En lo que, sin
presuntuosa temeridad, puedo denominar supermercado de mi frecuentación, me
asalta en estos días la tentación de los mantecados y similares navideños, que
ya anticipan su incitante, insoslayable seducción como si de un desembarco
ilusionado en Normandía se tratase.
Advierto el
componente descaradamente mercantil que implica precipitación tan insolente, si
con rigor nos atuviéramos a los más sosegados meandros del calendario; pero es
-y no el menor- síntoma de estos tiempos irrespetuosos, que la senda general
ande a menudo desbocada, retratándonos de paso en lo horteras y decadentes que
nos han ido empujando a ser y, ante cuyo abuso, con debilidad manifiesta, algunos
procuramos plantar cara aun a sabiendas del descalabro que el Destino impío nos
tiene reservado.

SECCIÓN DE DATOS:
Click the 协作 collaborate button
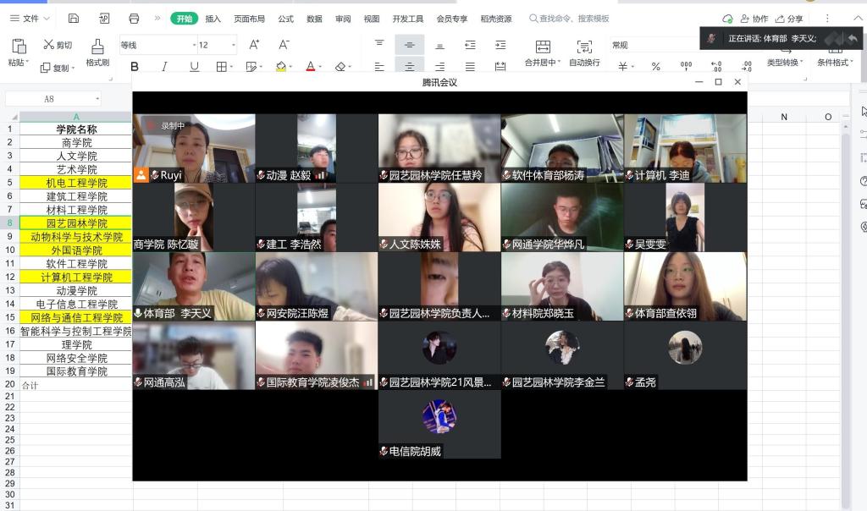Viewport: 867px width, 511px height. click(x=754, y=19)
---
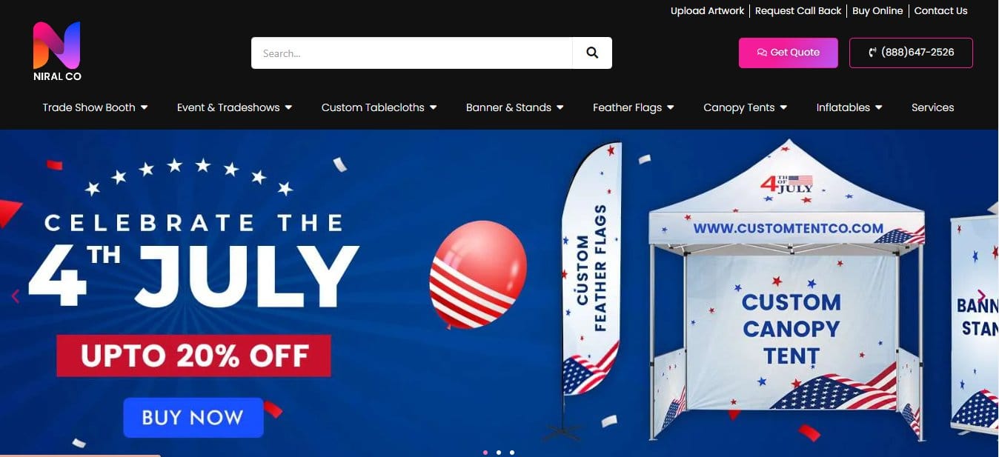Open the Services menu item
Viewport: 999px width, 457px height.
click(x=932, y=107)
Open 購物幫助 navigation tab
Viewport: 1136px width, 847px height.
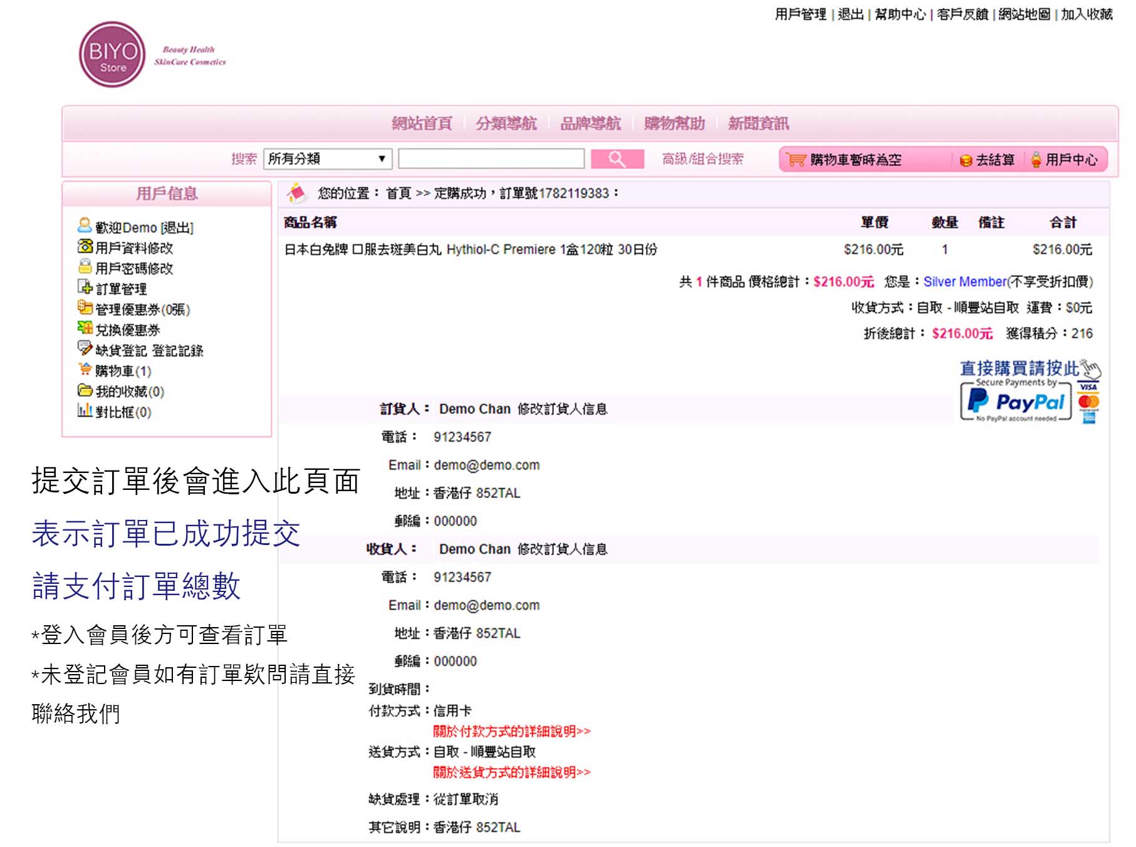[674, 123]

EJERCICIOS PROPUESTOS:
1: Responde a estas preguntas sobre el texto de los mantecados navideños:
(a) ¿En qué tipo de establecimiento surge la tentación de los mantecados?
(b) ¿Con qué desembarco se compara la seducción anticipada de esos dulces?
(c) ¿Qué componente se advierte en una precipitación tan insolente?
2: Devuelve sin cambios el fragmento del texto sobre los mantecados navideños que comienza en las palabras "En lo que, sin" y termina tras las palabras "Normandía se tratase.".
3: Reanuda el texto sobre los mantecados navideños a partir de su última oración.
El material no guarda relación alguna con el texto sobre los mantecados navideños.

SOLUCIONES:
1:
(a) En un supermercado.
(b) Con un desembarco ilusionado en Normandía.
(c) Un componente descaradamente mercantil.

2:
En lo que, sin
presuntuosa temeridad, puedo denominar supermercado de mi frecuentación, me
asalta en estos días la tentación de los mantecados y similares navideños, que
ya anticipan su incitante, insoslayable seducción como si de un desembarco
ilusionado en Normandía se tratase.

3:
Por el
momento, he rehusado someterme a un anzuelo así de burdo, postergando para más
adelante la rendición incondicional y contrita que habrá de derribar mis
torres, poniendo en evidencia esta morbosa, frágil, consecuente en su fracaso,
condición de goloso celeste y sin remedio.
Que estemos
en Santa Teresa, en nada menoscaba la melancolía de esta reflexión que el
Hipocampo siente florecer desde sus más intrínsecas alboradas.